The Jakarta Post
State-owned energy giant Pertamina has seen a significant drop in oil and gas production from the Mahakam block, the largest gas field in East Kalimantan, just a month after the company acquired the block from France's Total E&P Indonesie and Japan's Inpex at the beginning of this year.
Mahakam’s ready-to-sell production averaged 31,053 barrels of oil per day (bopd) and 969 million standard cubic feet per day (mmscfd) of gas throughout January, below the original targets of 48,271 bopd and 1,110 mmscfd as stated in Pertamina’s 2018 work program and budget.
In 2017, the Mahakam block produced 52,000 bopd of oil and 1,255 mmscfd of gas, respectively accounting for 6 percent and 20 percent of Indonesia’s oil and gas lifting that year.

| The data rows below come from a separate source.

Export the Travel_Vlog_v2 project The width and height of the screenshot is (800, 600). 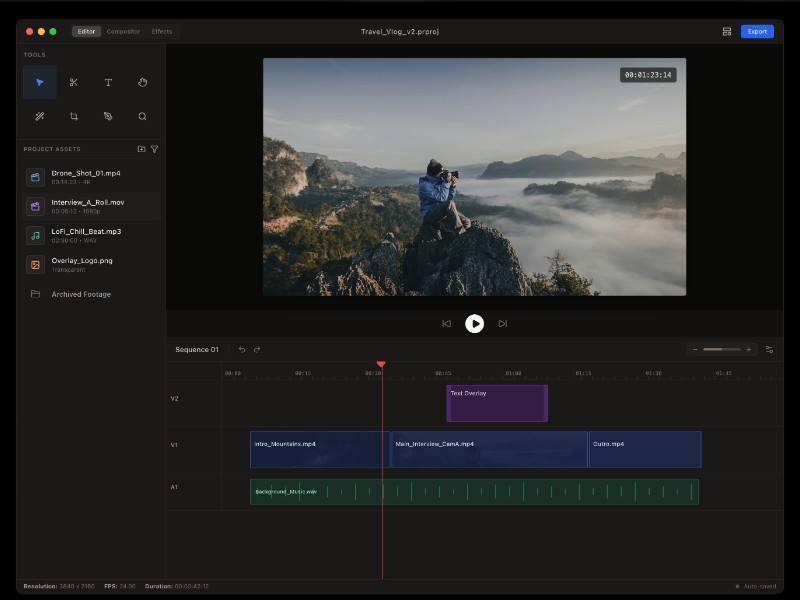click(x=757, y=31)
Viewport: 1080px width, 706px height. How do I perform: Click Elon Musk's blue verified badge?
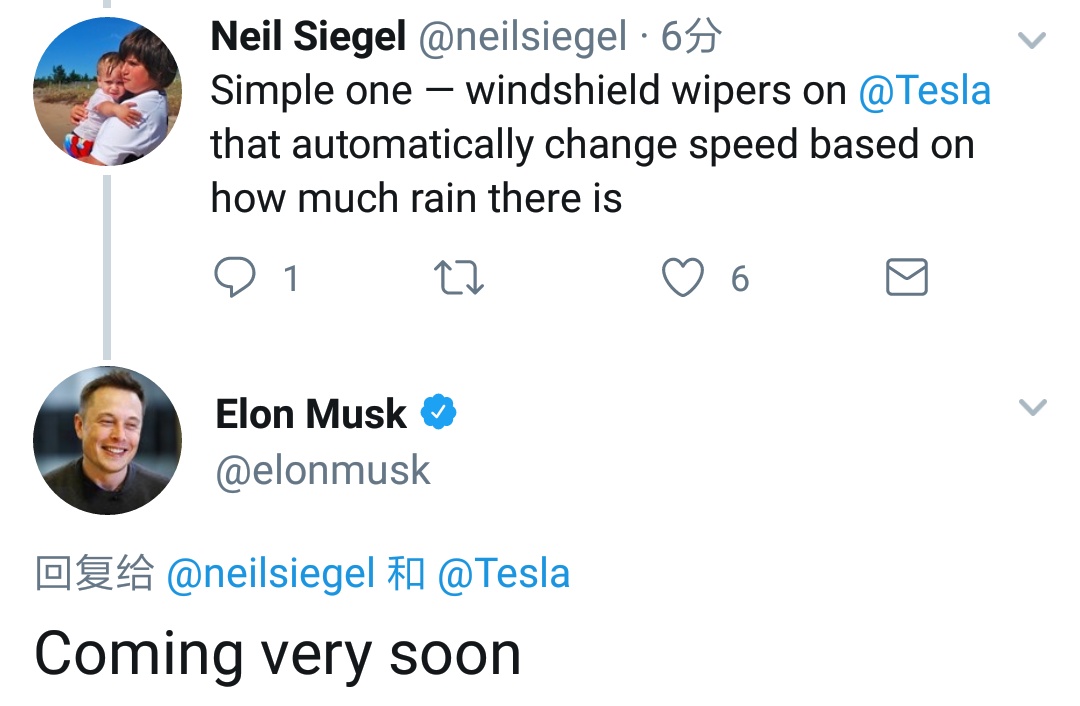(x=439, y=413)
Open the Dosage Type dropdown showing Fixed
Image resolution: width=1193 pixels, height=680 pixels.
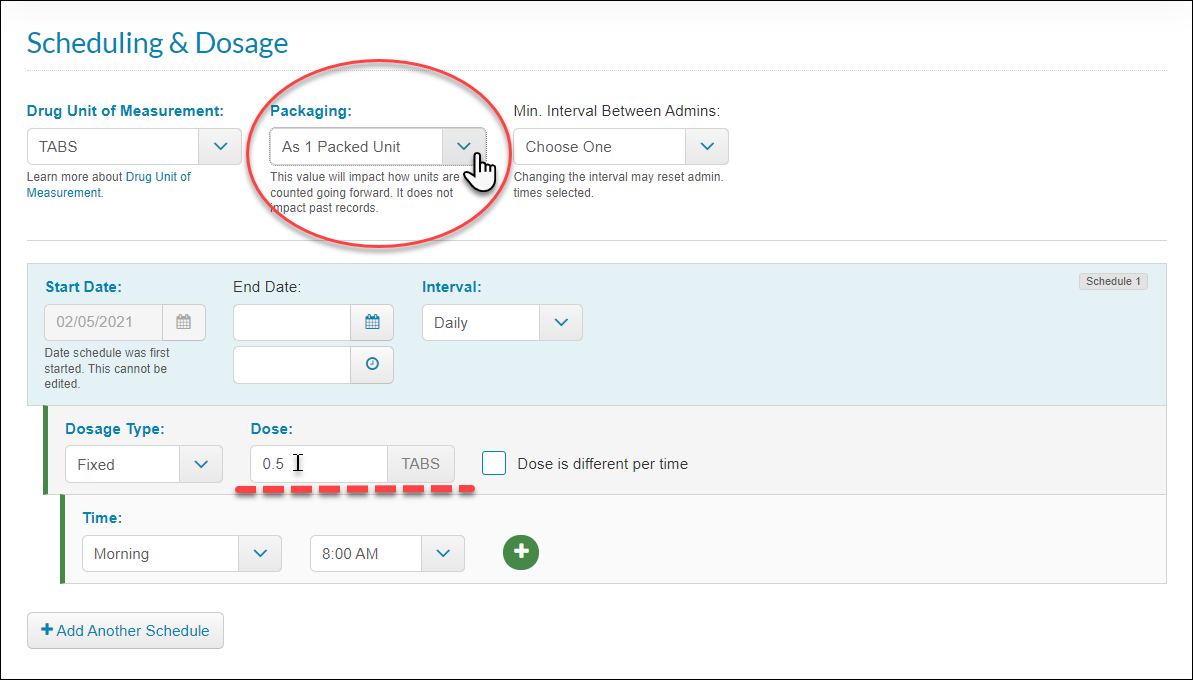pyautogui.click(x=201, y=463)
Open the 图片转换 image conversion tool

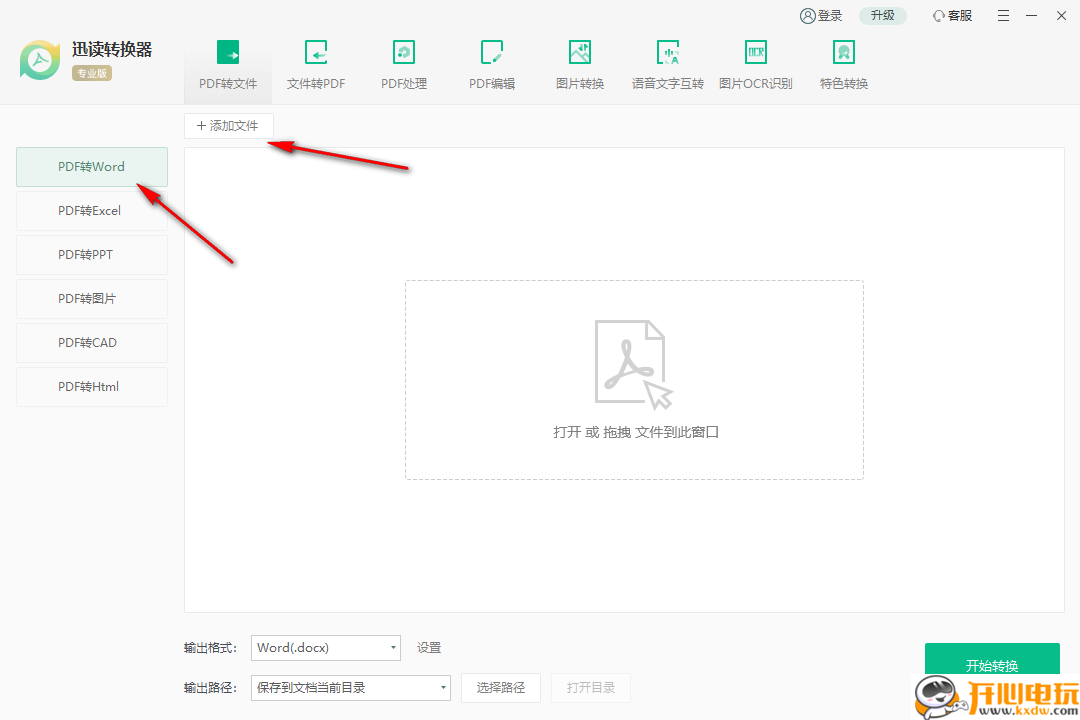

Wisnu Prabawa Taher, head of communications at the Upstream Oil and Gas Regulatory Special Task Force (SKKMigas), has urged Pertamina to step up efforts to meet the targeted production levels.
“It is crucial for Pertamina to meet the target, especially in terms of gas production, because Mahakam supplies gas to the Badak liquefied natural gas [LNG] plant in Bontang [in East Kalimantan],” Wisnu said on Tuesday.
“If the gas supply is below the target, then LNG distribution [from the plant] will not meet a previously agreed commitment.”
Throughout January, Mahakam supplied 966 mmscfd of gas to the Badak LNG plant, below the original target of 1,108 mmscfd.
Pertamina upstream director Syamsu Alam, meanwhile, said the company’s performance concerning Mahakam should be evaluated after one full year, not after just one month. (bbn)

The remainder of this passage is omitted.